Photo By: Yassine Khalfalli from Unsplash
Niagara EMS is dealing with significant operational challenges and rising call volume that far outnumbers those experienced over much of the last two years. With the significant rise of COVID-19 cases and hospitalizations across the province and region, EMS has had to adjust in order to continue successfully serving the region.
One of the most significant operational difficulties that Niagara’s healthcare system is currently facing is the consequence of the combined impact of increased call volumes and severe offload delays experienced across all Niagara Health facilities. These offload delays reflect the time it takes for patients to receive access to a bed after being admitted, with paramedics frequently waiting with patients for hours for them to be placed in a bed. While paramedics wait, they are unable to assist other possible patients or respond to EMS calls.
Among the adjustments that have been made, dispatchers will now be deferring certain calls to the emergency communication nurse, who will discuss other care options beyond EMS service.
According to EMS, this may result in lengthier wait times for non-life-threatening situations requiring a secondary evaluation by a nurse. Additionally, in most cases, unless the patient requires emergency treatment, an ambulance will not be summoned.

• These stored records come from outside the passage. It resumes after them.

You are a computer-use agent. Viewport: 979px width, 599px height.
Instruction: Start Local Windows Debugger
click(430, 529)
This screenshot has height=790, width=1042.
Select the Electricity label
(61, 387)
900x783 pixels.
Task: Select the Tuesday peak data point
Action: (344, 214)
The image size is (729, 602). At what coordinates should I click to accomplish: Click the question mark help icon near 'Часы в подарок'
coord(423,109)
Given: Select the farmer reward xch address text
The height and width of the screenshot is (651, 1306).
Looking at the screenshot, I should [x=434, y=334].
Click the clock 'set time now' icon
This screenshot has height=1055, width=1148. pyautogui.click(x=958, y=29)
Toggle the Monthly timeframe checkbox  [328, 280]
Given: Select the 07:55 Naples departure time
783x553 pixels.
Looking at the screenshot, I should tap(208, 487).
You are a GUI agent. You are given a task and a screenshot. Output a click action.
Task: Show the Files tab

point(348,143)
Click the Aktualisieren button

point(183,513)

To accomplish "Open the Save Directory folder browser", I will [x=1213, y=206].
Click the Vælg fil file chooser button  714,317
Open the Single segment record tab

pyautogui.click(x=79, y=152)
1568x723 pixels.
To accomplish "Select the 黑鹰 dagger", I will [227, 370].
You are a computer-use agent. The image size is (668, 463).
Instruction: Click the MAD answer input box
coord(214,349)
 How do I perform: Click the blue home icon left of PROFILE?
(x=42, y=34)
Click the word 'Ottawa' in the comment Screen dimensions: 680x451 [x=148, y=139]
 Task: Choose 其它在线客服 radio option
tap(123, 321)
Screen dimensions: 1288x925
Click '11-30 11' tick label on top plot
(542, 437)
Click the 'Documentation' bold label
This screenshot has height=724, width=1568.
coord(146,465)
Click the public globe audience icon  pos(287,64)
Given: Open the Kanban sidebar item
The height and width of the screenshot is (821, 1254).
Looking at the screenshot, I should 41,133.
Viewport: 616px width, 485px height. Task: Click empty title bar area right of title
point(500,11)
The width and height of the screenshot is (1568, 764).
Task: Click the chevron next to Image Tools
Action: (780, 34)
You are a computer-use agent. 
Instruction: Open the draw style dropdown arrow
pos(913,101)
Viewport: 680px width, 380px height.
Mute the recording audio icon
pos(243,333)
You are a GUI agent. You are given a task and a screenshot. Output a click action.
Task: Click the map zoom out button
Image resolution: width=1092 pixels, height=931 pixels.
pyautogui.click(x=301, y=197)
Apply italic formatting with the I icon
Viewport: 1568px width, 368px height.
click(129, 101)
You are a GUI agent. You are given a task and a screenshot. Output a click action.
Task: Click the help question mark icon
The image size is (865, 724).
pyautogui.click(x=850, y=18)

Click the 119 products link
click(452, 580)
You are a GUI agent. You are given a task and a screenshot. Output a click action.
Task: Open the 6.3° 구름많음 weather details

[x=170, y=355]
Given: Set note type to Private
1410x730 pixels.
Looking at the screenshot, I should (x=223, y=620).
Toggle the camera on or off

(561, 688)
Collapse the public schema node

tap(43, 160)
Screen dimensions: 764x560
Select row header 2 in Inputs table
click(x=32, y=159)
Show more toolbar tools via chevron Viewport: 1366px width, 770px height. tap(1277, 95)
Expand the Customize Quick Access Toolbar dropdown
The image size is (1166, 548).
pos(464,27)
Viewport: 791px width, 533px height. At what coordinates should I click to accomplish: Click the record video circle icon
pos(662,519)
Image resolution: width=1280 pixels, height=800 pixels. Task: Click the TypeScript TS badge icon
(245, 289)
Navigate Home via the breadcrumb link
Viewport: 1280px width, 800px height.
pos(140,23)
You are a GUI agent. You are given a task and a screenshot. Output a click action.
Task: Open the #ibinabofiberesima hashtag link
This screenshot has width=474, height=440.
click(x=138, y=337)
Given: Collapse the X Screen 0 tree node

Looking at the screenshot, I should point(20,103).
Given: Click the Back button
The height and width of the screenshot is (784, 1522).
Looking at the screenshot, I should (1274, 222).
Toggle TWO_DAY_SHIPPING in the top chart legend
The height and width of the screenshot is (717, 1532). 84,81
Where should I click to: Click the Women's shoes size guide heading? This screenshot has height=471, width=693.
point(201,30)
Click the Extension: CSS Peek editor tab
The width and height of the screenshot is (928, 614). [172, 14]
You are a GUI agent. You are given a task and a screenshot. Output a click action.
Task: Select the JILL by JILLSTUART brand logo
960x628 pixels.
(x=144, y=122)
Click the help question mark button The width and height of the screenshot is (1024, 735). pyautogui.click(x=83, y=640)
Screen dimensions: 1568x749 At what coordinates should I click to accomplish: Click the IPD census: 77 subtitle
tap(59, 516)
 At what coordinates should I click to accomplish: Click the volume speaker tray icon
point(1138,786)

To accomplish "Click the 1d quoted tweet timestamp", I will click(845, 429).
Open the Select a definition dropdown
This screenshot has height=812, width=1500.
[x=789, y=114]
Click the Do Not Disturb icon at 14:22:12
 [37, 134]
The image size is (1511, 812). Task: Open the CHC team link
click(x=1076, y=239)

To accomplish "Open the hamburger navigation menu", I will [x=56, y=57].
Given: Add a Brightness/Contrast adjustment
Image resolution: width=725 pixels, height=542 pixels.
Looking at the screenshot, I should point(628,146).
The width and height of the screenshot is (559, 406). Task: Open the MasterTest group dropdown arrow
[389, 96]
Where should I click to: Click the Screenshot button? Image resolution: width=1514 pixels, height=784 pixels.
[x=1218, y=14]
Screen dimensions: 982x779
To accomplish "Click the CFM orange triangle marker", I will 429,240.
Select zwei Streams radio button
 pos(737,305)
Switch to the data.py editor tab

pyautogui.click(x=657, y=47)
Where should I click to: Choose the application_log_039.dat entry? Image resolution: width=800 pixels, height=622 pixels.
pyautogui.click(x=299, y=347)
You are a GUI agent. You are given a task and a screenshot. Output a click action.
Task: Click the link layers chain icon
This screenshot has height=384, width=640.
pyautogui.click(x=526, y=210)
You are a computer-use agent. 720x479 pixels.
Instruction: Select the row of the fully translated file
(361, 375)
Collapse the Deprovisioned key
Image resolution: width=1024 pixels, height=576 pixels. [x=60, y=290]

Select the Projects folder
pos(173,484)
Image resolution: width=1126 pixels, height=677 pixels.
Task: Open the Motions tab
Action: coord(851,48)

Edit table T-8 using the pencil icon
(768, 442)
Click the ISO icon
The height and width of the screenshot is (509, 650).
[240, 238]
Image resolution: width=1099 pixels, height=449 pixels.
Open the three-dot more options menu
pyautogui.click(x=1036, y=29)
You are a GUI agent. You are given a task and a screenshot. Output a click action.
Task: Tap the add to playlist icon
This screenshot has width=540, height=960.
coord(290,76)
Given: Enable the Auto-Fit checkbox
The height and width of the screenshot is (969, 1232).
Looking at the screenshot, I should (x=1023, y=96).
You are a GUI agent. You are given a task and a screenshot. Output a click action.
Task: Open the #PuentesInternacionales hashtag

Niagara’s health system has also seen a significant number of people in emergency rooms who do not require that level of treatment and could instead get it from their family doctor or another primary care provider.
Several of these individuals are seeking a COVID-19 test while having minor or no symptoms. These types of requests are also mirrored in the increased number of calls that EMS has been receiving in recent weeks.
To minimise the spread of the virus, residents are encouraged to stay at home and rest while self isolating. Those who require assistance should contact their primary care provider for advice on how to manage symptoms at home.
Residents are also reminded that the province has revised the COVID-19 PCR testing requirements. Only high-risk individuals who are symptomatic or at risk of severe illness from COVID-19, including for the purposes of confirming a COVID-19 diagnosis and initiating treatment, as well as workers and residents in high-risk settings and vulnerable populations, are now eligible for a publicly funded PCR test.
While dispatchers and paramedics respond to 911 calls as quickly as they can, some non-life-threatening, non-time-critical calls will likely also take longer to serve, with expected wait times occasionally reaching several hours. Niagara EMS is encouraging callers to only dial 911 in an emergency so that resources remain available for those who are in pertinent and immediate need.
Residents are encouraged to monitor Niagara Health’s COVID-19 information page to keep up to date with the latest guidelines and statistics of the virus’ spread in the region. A list of primary care providers that residents can engage with is also available on Niagara Health’s website.